With its new Opel/Vauxhall Insignia, General Motors Europe aims to win back buyers of its former range-topping Omega executive car.
Opel sold the Omega between 1983 and 2003, but it pulled out of the niche for luxury executive cars -- like rival Ford with the Scorpio -- because many buyers were switching to premium brands.
Alain Visser, GM Europes Chief Marketing Officer, said the Insignia is a replacement for the upper-medium Vectra but we also want to win back former Omega customers.
Visser said that was one reason why GM Europe did not keep the Vectra name for the Insignia. We could not win back Omega buyers with the Vectra name, he said.
Opel aims to sell around 200,000 Insignias a year, compared with average annual sales of about 140,000 for the Vectra.
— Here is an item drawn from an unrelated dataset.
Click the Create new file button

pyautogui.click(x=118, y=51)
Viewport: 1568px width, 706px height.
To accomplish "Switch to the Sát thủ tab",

Sales of upper-medium cars are declining fast as buyers switch to premium brands, minivans or SUV crossovers.
In 2007, European upper-medium segment sales fell 8.6 percent to 1,068,502 units, according to Automotive News Europes latest market analysis by segment. Sales of the Vectra and its sister model, the Signum, declined 11.6 percent to 119,078.
GM Europe will not build a large minivan off the Insignia platform. Ford of Europe builds three models on its upper-medium platform: the Mondeo sedan, Galaxy minivan and S-Max SUV/minivan crossover.
We will compensate for that by making the next Zafira medium minivan more upmarket, Visser said.
The Insignia will be sold as a four-door sedan, five-door hatchback and station wagon. The car is the first GM product on the automakers new global midsize architecture.